Posted by: Dianna at December 2, 2007 08:17 PM

I take DFH's point about AI needing to be able to display these images places, but only up to a point. Because I don't find the images striking at all, but rather understated and pretty in a way that misses utterly the horror of the Hacking-and-Scraping, Sometimes With Scalpels, Sometimes With Any Sharp Object Available, Sewing Shut, Sometimes with Needle and Thread, Sometimes with Acacia Thorns, Leaving to Infection and Scar Tissue "procedure." I actually think this is one place where it's important to call a spade a spade: if you want to convey the outrageousness of FGM*, then I think it's crucial to do it by showing the thing itself. Not pretty flowers or, you know, caged birds singing, which have this delicately metaphorical relationship to what you're actually talking about, but bloody, stitched, infected, scarified vaginas. Because I think that the unwillingness to show the uncomfortable nether regions of women's bodies in public is clearly, clearly, a big and very related problem. I take Di's point, too, about the probability of creating revulsion toward body parts - but it seems to me that the point of this campaign is to create revulsion toward maimed body parts. Makes you squeamish? Wrecks your lunch hour? Makes you uncomfortable and you don't know where to look? Good - that's exactly what you need to make people feel in order to effectively communicate your point that this is something awful that wrecks a lot more than a morning train ride or a magazine flip-through for the women involved. That's the entire point, and it's important.

Failing that, because I recognize that the FCC might want to interfere with my plan to display real mutilated vaginas at bus stops, how about stitched-together badly-cut pieces of raw beef and chicken? Because I kind of prefer the idea of using one piece of meat to represent another better than another goddamn flower-as-genital image. I'm sorry I'm ranting, but for some reason I've just hit my limit with this flower-vagina thing.

*Di, I'm using FGM because I can't bring myself to type out an acronym for your two footnotes. Also, I think I might feel more knee-jerk and less anthropological about it than you do.

Posted by: katie at December 3, 2007 10:23 AM

Bravo! Bravo! I am pleased not to be the only one ranting here.

I don't know if anthropological is what I am being. I may just be being incredibly suspicious, in that I do not necessarily trust people to make things better without also accidentally making them worse. Ooh -- I am being holistically harm-reductiony. It has a nice ring to it.

In any case, I am wholeheartedly behind your ranting and ire and I like your meat idea. I would find that deeply disturbing and scary and gross and sad. Though I must point out that this stupid flower thing did, actually, fill you with indignation and ire and cause you to be galvanized and ranty, if only because it is so inadequate in its failure to convey horrible trauma.

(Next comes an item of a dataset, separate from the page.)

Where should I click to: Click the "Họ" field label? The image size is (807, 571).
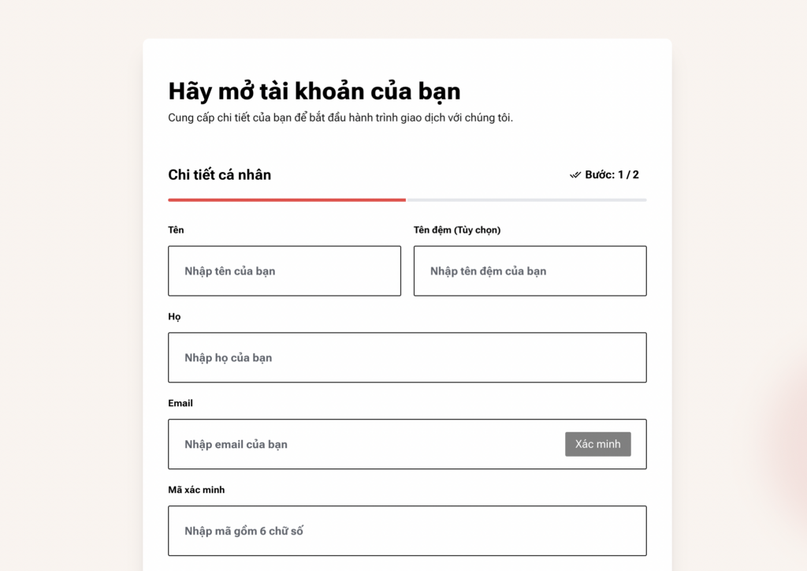(x=172, y=316)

Posted by: Dianna at December 3, 2007 11:23 AM

Yeah, but it's making me ranty toward AI, not toward mutilators of female genitalia, which I don't think is what they're going for. I mean, it's making me rant toward you, but about them. When they are trying to make me feel ranty toward the other them. You know what I mean.

Meat! Stitchy meat!

I also liked the idea about the person with no mouth/no eyes/no nose as a possible alternative, as long as it was unpleasant rather than interesting and sort of neat. Like stitched nostrils, or a big hole where their nose should be. As long as they didn't look like cleft palate kids, because then you'd get people donating to the wrong thing.